Assessing Benthic Community Condition in Chesapeake Bay: Does the Use of Different Benthic Indices Matter?
Roberto J. Llansó 1, Jon H. Vølstad 1 , Daniel M. Dauer 2 and Jodi Dew 1
1 Versar, Inc., Columbia, Maryland
2 Department of Biological Sciences, Old Dominion University, Norfolk, Virginia
Federal and state environmental agencies conduct several programs to characterize the environmental condition of Chesapeake Bay. These programs use different benthic indices and survey designs, and have produced assessments that differ in the estimate of the extent and severity of benthic community degradation in Chesapeake Bay. Provided that the survey designs are unbiased, differences may exist in the ability of these indices to identify environmental degradation. In this study we compared the results of three indices calculated on the same data, and the assessments of three programs: Mid-Atlantic Integrated Assessment (MAIA), Chesapeake Bay Program, and NOAA’s National Status & Trends. We examined the level of agreement of index results using site-based measures of agreement, evaluated sampling designs and statistical estimation methods, and tested for significant differences in assessments.
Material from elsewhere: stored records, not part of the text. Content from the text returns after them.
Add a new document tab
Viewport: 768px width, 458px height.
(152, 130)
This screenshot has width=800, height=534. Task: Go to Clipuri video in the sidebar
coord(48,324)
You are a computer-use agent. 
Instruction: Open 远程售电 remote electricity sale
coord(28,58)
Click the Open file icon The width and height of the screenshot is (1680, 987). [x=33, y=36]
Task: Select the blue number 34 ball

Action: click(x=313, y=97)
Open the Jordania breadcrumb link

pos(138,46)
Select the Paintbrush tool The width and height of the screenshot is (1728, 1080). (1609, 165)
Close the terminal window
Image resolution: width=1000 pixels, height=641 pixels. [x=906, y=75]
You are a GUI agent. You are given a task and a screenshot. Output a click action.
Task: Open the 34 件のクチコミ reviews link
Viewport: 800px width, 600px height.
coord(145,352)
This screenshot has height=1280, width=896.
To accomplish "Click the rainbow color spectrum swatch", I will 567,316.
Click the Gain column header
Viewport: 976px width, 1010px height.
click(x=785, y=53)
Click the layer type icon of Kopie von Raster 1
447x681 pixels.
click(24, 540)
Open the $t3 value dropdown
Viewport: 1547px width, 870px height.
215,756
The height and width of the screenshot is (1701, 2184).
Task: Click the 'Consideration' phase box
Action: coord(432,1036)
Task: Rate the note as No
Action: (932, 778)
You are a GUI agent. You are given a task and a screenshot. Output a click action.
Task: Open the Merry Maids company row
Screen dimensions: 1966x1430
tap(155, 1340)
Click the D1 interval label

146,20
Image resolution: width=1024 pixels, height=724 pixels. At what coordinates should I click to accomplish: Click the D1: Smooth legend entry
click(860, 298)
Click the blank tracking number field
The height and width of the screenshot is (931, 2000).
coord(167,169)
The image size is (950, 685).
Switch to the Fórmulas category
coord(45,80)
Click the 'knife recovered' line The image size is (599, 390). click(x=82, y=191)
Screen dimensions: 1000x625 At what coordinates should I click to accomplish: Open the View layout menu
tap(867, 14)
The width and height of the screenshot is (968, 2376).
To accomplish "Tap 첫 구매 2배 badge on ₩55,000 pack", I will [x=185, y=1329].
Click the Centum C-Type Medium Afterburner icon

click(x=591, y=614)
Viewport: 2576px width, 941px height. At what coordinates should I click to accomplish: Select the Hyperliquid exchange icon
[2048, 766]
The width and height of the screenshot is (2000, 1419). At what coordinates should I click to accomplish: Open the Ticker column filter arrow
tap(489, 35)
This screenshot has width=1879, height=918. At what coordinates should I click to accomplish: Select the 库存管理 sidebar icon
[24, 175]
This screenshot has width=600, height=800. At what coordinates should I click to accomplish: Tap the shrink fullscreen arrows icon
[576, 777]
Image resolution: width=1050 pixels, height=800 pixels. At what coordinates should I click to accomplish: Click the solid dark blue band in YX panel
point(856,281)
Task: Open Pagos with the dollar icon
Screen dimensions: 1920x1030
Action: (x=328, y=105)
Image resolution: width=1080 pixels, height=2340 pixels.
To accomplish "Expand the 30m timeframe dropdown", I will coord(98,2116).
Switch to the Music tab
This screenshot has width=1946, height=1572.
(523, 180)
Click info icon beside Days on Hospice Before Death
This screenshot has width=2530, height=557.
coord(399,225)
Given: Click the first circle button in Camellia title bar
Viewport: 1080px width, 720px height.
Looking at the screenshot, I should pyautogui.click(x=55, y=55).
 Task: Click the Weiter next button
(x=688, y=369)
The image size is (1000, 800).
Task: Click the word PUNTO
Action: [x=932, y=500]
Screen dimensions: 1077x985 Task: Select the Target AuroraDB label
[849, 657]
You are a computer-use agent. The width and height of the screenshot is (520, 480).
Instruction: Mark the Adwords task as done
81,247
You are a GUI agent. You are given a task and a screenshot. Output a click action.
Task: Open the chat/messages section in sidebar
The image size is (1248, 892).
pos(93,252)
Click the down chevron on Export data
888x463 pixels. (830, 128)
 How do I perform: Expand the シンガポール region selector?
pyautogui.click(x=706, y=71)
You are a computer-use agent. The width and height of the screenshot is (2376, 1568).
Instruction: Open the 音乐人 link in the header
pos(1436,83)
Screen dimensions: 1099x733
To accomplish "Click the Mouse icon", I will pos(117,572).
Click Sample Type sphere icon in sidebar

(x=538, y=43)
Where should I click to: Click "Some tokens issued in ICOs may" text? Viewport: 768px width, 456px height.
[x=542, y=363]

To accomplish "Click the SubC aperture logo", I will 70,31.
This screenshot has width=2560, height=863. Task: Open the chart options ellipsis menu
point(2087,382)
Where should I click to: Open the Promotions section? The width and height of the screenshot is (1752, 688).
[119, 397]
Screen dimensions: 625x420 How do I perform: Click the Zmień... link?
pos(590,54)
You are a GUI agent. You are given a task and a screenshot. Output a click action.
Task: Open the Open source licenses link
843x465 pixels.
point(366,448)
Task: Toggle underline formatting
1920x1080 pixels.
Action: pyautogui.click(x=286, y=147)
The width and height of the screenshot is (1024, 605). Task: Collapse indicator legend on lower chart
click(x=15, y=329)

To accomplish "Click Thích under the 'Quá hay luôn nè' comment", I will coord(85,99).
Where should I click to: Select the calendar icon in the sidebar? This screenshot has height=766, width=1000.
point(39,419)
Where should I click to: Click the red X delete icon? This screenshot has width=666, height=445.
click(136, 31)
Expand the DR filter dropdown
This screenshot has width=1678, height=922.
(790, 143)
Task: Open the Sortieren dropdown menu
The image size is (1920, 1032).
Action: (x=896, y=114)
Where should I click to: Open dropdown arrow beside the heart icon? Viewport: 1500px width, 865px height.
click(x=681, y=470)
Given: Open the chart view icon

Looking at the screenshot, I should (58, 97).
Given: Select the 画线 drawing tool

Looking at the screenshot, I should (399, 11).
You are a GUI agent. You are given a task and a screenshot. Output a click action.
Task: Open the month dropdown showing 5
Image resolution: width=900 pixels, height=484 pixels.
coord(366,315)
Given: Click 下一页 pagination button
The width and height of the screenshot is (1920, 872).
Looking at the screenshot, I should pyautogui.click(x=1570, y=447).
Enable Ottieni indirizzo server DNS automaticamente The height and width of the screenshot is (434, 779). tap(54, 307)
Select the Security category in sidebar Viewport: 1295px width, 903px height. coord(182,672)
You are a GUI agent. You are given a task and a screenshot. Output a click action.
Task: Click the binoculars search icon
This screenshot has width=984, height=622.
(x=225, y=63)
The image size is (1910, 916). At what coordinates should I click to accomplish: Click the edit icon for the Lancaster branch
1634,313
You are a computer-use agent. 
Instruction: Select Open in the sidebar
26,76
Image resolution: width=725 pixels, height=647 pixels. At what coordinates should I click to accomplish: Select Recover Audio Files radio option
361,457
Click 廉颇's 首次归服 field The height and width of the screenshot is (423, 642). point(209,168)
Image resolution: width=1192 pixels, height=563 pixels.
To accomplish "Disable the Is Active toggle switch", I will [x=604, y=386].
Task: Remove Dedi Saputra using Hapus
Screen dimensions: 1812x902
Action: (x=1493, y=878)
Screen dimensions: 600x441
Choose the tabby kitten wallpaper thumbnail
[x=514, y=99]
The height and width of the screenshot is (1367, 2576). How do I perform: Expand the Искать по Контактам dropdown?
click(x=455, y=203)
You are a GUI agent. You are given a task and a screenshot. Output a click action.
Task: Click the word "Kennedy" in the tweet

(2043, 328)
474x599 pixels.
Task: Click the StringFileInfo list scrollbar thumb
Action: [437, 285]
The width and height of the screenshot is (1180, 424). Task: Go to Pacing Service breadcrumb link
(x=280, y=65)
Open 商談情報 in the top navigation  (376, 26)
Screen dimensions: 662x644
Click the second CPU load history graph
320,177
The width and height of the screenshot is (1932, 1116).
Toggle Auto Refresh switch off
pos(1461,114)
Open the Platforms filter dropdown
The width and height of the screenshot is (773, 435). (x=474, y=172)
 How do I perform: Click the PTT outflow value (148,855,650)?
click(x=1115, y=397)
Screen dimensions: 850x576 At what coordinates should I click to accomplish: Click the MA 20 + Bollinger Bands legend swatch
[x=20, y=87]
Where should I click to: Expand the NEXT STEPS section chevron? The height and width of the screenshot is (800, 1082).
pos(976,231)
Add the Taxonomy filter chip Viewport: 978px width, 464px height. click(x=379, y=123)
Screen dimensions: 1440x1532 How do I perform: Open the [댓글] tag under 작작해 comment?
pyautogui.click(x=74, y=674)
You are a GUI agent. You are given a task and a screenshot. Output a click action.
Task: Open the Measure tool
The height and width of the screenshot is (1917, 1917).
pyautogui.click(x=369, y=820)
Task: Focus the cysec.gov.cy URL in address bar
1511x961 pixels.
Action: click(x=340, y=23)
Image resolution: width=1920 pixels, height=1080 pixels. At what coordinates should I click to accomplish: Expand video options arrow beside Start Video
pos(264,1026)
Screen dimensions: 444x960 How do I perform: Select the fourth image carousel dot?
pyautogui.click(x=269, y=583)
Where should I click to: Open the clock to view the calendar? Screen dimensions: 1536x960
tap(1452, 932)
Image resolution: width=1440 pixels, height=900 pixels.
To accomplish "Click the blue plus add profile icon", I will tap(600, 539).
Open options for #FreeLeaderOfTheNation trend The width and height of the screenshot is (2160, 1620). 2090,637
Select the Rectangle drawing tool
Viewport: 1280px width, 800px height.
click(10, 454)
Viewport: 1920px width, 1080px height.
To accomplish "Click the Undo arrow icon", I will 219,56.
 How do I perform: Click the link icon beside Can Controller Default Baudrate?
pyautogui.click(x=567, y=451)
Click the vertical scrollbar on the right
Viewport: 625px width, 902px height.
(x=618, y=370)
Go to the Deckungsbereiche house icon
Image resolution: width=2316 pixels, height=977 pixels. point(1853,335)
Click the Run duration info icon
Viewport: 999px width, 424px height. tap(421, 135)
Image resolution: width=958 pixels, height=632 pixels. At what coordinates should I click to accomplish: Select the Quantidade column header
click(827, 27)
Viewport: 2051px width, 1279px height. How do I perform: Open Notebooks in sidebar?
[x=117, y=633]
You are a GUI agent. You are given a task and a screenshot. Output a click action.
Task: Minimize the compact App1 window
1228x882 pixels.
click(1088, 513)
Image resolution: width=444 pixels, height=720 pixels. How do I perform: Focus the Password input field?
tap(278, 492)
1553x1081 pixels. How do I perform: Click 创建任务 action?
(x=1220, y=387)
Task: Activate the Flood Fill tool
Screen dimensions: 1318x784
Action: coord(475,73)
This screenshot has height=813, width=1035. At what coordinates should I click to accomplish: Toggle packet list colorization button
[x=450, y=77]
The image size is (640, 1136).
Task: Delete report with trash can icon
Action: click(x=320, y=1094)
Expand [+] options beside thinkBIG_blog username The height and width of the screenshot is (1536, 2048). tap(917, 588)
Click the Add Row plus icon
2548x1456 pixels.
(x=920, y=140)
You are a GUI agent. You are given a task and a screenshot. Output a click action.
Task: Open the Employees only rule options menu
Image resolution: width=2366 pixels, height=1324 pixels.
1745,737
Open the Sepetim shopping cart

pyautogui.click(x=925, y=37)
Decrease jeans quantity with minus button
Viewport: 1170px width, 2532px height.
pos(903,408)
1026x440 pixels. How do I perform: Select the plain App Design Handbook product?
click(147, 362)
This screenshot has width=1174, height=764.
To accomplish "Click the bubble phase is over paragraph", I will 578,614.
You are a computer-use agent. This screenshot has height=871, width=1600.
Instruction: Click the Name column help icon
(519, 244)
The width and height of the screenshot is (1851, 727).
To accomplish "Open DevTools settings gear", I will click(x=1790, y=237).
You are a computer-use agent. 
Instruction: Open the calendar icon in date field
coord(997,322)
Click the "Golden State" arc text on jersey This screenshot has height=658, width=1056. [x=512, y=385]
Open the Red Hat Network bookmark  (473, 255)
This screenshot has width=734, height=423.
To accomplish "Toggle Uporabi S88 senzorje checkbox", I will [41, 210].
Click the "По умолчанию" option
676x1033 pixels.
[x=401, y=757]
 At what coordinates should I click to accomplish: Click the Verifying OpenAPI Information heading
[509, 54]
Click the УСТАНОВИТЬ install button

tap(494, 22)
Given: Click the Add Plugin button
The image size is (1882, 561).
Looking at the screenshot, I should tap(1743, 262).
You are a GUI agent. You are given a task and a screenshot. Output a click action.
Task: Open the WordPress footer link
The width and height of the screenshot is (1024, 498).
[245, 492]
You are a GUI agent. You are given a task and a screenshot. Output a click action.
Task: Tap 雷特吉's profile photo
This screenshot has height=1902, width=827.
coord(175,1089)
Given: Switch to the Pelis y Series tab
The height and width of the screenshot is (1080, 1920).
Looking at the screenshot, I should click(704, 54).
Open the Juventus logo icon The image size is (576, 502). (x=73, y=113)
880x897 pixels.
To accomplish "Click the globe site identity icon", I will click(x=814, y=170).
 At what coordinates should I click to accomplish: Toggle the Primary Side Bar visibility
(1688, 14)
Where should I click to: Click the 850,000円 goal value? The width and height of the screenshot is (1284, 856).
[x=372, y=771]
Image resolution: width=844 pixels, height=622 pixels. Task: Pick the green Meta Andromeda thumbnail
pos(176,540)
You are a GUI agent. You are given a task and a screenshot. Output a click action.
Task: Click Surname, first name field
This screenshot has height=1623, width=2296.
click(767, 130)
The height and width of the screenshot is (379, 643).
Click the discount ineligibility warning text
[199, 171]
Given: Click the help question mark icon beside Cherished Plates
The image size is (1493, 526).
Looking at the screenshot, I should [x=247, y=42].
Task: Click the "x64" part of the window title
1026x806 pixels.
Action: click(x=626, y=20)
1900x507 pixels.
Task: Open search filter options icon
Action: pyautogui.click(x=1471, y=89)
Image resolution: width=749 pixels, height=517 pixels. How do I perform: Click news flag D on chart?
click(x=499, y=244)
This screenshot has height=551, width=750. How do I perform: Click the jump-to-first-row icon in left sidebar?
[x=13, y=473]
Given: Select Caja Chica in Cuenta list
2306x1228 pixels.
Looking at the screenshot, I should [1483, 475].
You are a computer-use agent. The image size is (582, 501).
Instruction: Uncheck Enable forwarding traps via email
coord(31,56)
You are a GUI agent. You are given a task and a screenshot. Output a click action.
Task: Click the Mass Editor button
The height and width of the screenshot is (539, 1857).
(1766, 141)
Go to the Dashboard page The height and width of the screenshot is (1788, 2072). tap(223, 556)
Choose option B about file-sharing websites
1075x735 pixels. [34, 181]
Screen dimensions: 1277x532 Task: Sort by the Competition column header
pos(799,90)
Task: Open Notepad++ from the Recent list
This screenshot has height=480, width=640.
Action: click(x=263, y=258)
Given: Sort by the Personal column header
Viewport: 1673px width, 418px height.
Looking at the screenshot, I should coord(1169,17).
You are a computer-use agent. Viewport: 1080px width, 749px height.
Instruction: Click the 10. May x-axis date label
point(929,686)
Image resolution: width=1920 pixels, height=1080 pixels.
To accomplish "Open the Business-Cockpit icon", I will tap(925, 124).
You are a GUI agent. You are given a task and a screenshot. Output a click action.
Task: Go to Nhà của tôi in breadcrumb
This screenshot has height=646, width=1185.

Comparison of ratings of individual sites was done within separate categories of water and sediment quality to identify which indices summarize best nutrient enrichment and sediment contaminant problems in Chesapeake Bay. The use of different benthic indices by these programs produced assessments that differed significantly in the estimate of degradation. A larger fraction of poor sites were classified as good by the EMAP-VP and MAIA indices compared to the B-IBI, although overall classification efficiencies were similar for all indices. Biases were identified in the MAIA program estimates due to post-stratification of data outside the program. The relative difference between the indices remained the same when applied to independent datasets, suggesting that the indices can be calibrated to produce consistent results.